It’s no White Wedding today, 4th March
White Wedding must be one of the best lines of climbing in the Cuillin but it has proved elusive to any second ascent ever since the legendary winter of 1986 (Mick Fowler and Vic Saunders popped up it the day after doing Waterpipe, South Gully & Icicle Factory!) I’ve been to the foot twice before but each time found there to be nothing but a thin glaze of ice in the lowest section. Studying the photo from this Sunday (below) I realised that there was actually a bulging line continuously to the start.
White Wedding is the prominent vertical line.
With a reasonable forecast Ally, Beads and I headed up into the mist early this morning with as much hope as optimisim. Wet snow lay low down and running water wasn’t what we had ordered. The situation improved markedly in the final approach however and a familiar mixture of excitement and fear crept over me as we kitted up.
Last few deep steps on approaching the climb.
Things started reasonably with firm snow but the limitations of this soon became apparent on the first small bulge as axes ripped through under any pressure. The next 15m was laid back and led to a very encouraging long blade peg before approaching what looked like the steepest step on the whole long first pitch. Sweeping ice and snow off the rocks with bare hands wasn’t a great sign but more cracks for gear was a good consolation for now having totally soaked gloves (thank goodness for the Dachsteins!).
In the thick of it! The black sections at my feet are where I’d desperately scratched around for hooks for the axes; I eventually reached an anchor below the prominent black triangle way above.
Tenuous best describes the next 15m; single placements gave me just enough to delicately step up further (than I should) and one even held me as both feet collapsed. Backing off was definitely not an option and patience was finally rewarded with 5m of good placements in some well iced snow and a fairly good spike anchor.
Looking down from my high point
My firm snow ran out immediately above and a further 30m of nerve-wracking porridge climbing lay ahead; the decision to back off was a no brainer.

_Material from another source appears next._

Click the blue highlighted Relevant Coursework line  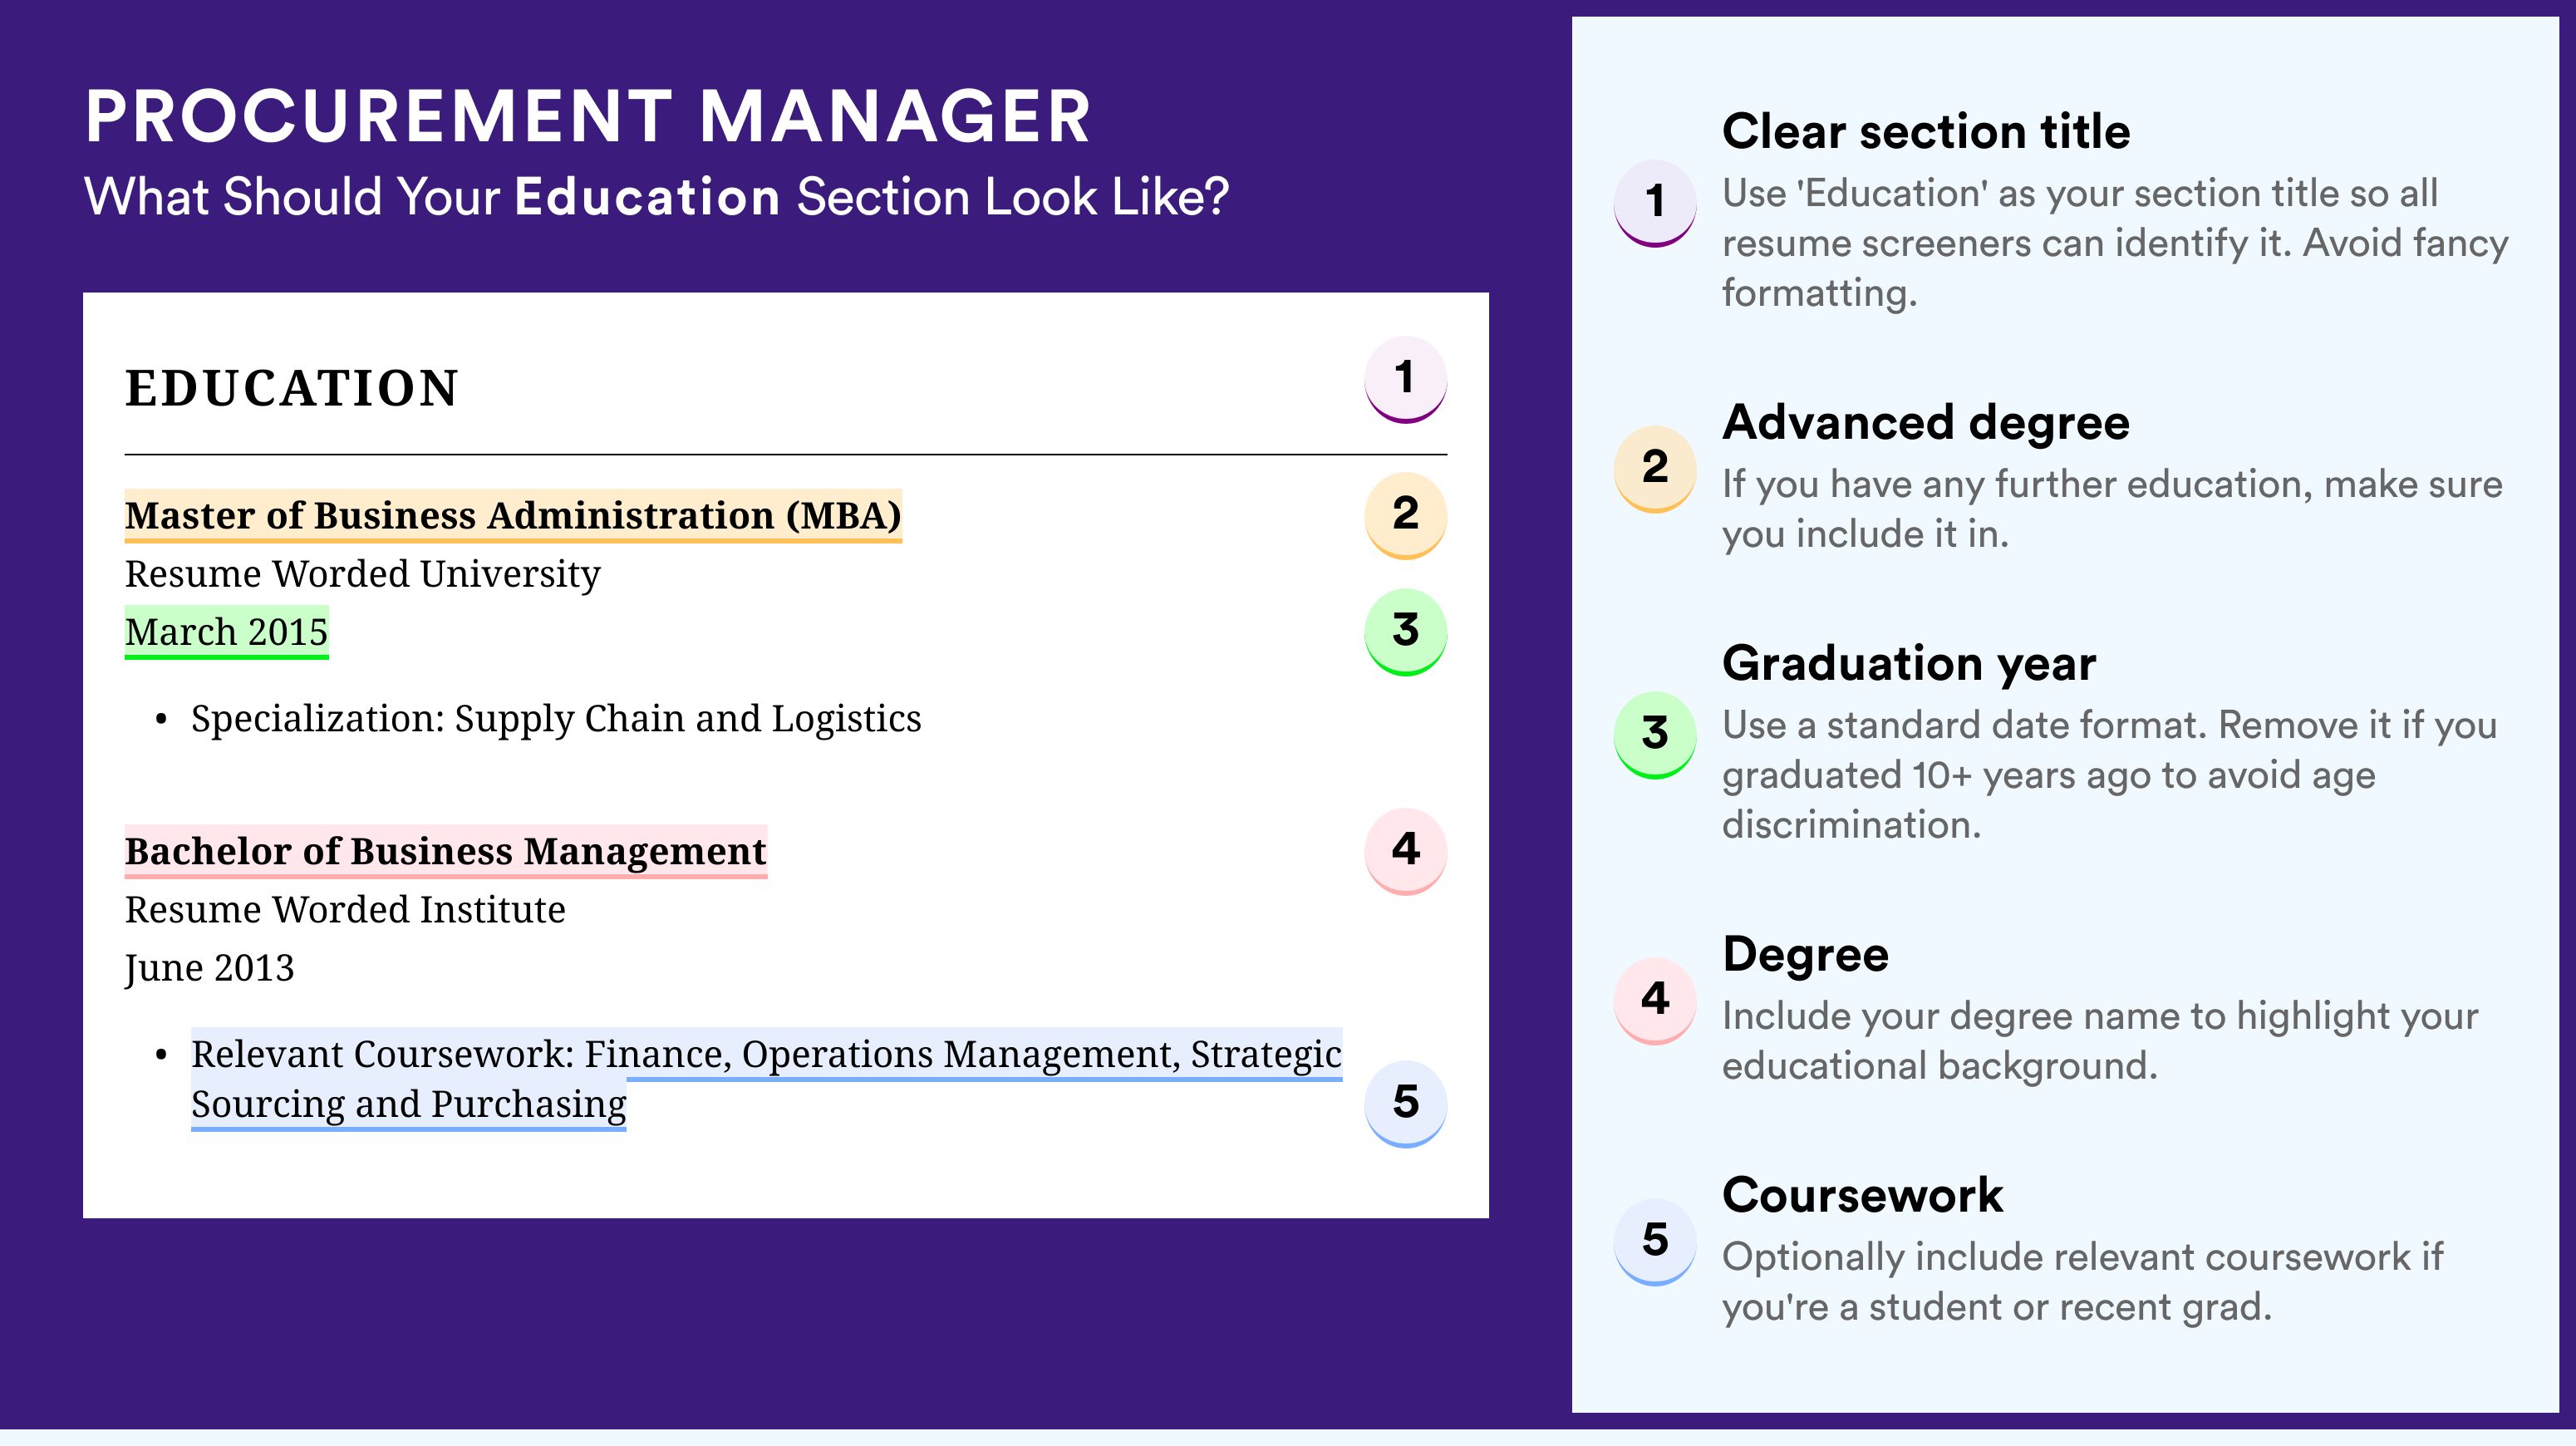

Such a shame; a hard frost would set this lot like concrete and possibly even be as easy as the grade IV that it is recorded as.
The north-west face of Sgurr a Ghreadaidh as we departed
The guys were in excellent spirits despite getting cold on the belay; apparently something to do with relief! Plenty of laughter on the way down but a real determination to return if we can (please!) get a proper blast of Arctic air before this all snow melts away.